» **SOURCE DATA**:
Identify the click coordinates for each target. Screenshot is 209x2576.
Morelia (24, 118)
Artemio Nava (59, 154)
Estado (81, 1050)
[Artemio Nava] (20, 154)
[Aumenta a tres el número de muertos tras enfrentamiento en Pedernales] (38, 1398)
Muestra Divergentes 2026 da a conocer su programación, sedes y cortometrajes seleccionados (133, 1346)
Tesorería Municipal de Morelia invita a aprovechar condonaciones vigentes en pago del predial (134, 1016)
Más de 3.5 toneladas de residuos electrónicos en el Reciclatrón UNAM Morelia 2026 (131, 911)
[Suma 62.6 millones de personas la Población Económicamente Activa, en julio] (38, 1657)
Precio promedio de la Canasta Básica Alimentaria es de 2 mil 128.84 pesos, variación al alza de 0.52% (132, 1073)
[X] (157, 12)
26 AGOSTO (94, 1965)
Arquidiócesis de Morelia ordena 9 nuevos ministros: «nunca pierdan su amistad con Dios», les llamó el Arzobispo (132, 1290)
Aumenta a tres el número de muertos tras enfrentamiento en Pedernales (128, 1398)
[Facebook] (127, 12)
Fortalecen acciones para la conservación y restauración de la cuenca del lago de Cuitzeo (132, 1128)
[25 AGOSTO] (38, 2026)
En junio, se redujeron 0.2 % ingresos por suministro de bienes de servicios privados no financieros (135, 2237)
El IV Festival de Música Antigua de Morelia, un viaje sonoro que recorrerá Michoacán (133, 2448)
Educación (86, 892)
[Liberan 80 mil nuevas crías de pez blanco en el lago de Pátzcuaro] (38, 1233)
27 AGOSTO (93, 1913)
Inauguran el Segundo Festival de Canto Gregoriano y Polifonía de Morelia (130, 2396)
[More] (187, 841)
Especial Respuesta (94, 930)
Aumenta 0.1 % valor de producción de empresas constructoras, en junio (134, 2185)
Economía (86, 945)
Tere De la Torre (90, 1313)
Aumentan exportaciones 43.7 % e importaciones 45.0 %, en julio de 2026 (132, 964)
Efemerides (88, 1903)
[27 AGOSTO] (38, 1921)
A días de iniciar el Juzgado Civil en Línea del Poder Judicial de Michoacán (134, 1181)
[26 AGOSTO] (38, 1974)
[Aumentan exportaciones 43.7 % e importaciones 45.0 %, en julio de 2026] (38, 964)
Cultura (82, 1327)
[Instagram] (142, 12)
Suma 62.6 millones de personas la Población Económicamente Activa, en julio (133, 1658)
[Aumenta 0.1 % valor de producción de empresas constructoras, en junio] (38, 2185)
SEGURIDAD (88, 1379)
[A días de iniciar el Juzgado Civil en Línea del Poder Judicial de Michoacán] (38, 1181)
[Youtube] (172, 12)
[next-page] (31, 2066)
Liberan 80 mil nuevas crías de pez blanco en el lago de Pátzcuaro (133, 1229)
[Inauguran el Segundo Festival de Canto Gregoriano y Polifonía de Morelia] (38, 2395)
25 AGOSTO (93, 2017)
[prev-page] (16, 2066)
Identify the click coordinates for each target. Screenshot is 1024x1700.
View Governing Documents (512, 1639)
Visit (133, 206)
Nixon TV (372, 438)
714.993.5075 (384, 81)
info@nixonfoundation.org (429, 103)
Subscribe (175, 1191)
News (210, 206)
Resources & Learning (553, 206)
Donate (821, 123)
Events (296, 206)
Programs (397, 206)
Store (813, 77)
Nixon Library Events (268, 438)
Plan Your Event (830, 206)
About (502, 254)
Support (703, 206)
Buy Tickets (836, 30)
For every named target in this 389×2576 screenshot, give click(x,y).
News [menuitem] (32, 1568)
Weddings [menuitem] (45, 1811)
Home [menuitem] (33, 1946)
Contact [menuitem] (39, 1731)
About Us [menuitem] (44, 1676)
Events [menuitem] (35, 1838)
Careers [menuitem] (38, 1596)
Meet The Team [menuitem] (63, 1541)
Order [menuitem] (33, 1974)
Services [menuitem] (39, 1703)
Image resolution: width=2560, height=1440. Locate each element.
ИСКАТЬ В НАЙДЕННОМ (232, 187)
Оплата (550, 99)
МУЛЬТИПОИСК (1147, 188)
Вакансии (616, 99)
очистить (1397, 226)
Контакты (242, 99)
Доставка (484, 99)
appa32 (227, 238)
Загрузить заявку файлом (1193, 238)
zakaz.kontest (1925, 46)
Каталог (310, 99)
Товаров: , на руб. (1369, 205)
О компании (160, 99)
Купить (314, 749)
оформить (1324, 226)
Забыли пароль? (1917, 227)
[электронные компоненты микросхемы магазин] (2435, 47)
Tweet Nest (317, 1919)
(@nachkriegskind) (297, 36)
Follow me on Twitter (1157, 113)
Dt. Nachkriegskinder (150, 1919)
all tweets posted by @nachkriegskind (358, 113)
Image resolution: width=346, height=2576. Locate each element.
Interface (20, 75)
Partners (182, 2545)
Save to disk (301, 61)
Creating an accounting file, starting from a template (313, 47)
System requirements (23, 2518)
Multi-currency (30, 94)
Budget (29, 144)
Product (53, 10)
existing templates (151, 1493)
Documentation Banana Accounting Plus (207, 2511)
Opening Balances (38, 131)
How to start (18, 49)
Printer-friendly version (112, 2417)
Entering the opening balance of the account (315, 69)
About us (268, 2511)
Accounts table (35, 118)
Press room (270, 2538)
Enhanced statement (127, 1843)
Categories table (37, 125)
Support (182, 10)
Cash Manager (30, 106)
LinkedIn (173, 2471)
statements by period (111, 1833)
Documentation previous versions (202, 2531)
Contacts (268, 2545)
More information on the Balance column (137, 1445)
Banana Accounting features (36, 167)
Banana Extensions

» **TASK DETAILS**: After locating the line holding "714.993.5075 (384, 81)" above, output exactly that line and every line after it through the line holding "Services [menuitem] (39, 1703)". Include nothing else.

» **EXPECTED ANSWER**:
714.993.5075 (384, 81)
info@nixonfoundation.org (429, 103)
Subscribe (175, 1191)
News (210, 206)
Resources & Learning (553, 206)
Donate (821, 123)
Events (296, 206)
Programs (397, 206)
Store (813, 77)
Nixon Library Events (268, 438)
Plan Your Event (830, 206)
About (502, 254)
Support (703, 206)
Buy Tickets (836, 30)
For every named target in this 389×2576 screenshot, give click(x,y).
News [menuitem] (32, 1568)
Weddings [menuitem] (45, 1811)
Home [menuitem] (33, 1946)
Contact [menuitem] (39, 1731)
About Us [menuitem] (44, 1676)
Events [menuitem] (35, 1838)
Careers [menuitem] (38, 1596)
Meet The Team [menuitem] (63, 1541)
Order [menuitem] (33, 1974)
Services [menuitem] (39, 1703)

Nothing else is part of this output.